30: It is no longer satisfactory to focus solely on the local picture;

31: there is a need to look globally across the Internet. While the

32: data needed exists, tapping into thousands of data sources effectively and

33: sharing critical information intelligently and to the data owners'

34: satisfaction is an open problem.

35:

36: In fact, the Department of Homeland Security has recognized the

37: importance of sharing information and has established Information Sharing

38: and Analysis Centers (ISACs) to facilitate the storage and sharing of

39: information about security threats \cite{ISAC}. The importance of log

40: sharing has also gained industry recognition with investments in

41: infrastructure dedicated solely for this purpose across multiple

42: industry sectors \cite{NSSC}. The National Strategy to Secure

43: Cyberspace (NSSC) explicitly lists sharing as one of its highest

44: priorities---data sharing within the government, within industry

45: sectors and between the government and industry. In fact, of the

46: eight action items reached in the NSSC report, three of them are

47: directly related to log data sharing: Item 2:  ``Provide for the

48: development of tactical and strategic analysis of cyber attacks and

49: vulnerability assessments"; Item 3:  ``Encourage the development of a

50: private sector capability to share a synoptic view of the health of

51: cyberspace"; and Item 8:  ``Improve and enhance public/private

52: information sharing involving cyber-attacks, threats, and vulnerabilities".

53:

54: While it is understood and well-accepted that log sharing is

55: important, it happens on a very limited scale if at all. We believe

56: that the problem, while social on the surface, is

57: technical at the heart. Organizations realize the importance of

58: sharing such data, but they are reluctant because sharing log data

59: allows their networks to be ``mapped out". This exposure creates an

60: increased risk for those who share. Anonymization of logs is still in

61: its infancy and the technology to date does not meet the needs of many

62: organizations. Even the largest public source of network traces

63: \cite{CAIDA} contains logs anonymized in inconsistent ways.  Some

64: data is anonymized, some is not. Anonymized data may preserve

65: prefixes or it may just truncate IP addresses. Even prefix-preserving

66: anonymization has different mappings between data collections from the

67: same sources but recorded at different times.
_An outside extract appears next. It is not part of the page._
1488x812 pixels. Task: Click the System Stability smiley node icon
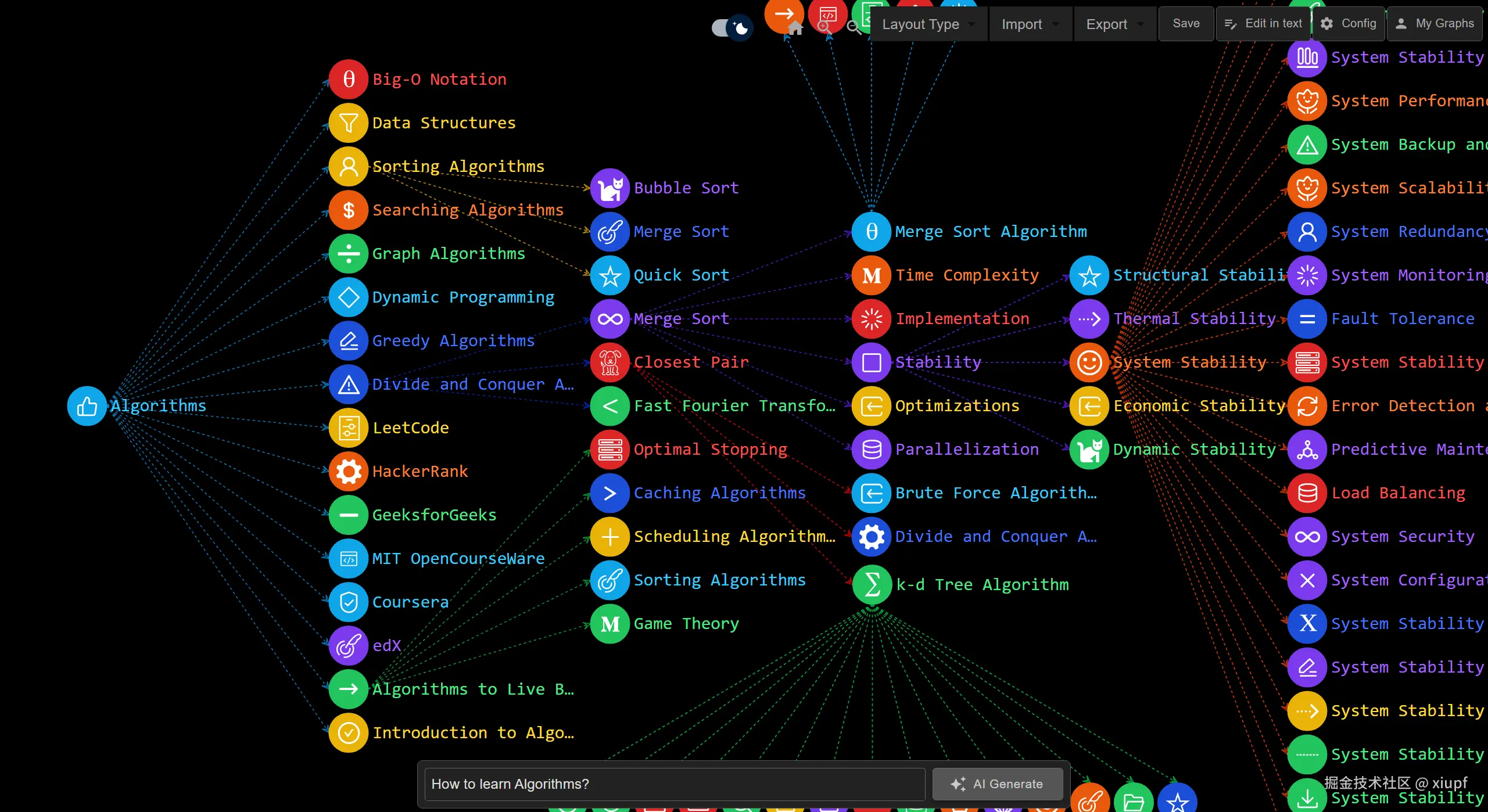[1089, 362]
Lastly, few data sets

68: anonymize anything beyond IP addresses.

69:

70: We believe there is a need for standards in anonymization. There should

71: be defined levels of anonymization and methods to express those different

72: levels succinctly. There must also be ways to map an

73: organization's needs and trust levels with other organizations to the

74: appropriate anonymization levels. In addition to defining these

75: levels, methodologies and algorithms should be developed to

76: anonymize log data in new ways.

77:

78: The rest of this paper is organized as follows. Section 2 discusses

79: current efforts for sharing log data and related work in

80: anonymization. Section 3 covers the many types of logs and different

81: fields that could potentially be anonymized. Section 4

82: discusses attacks against currently immature anonymization

83: systems. Section 5 discusses our goals and vision for a new system of

84: anonymization. We conclude in section 6.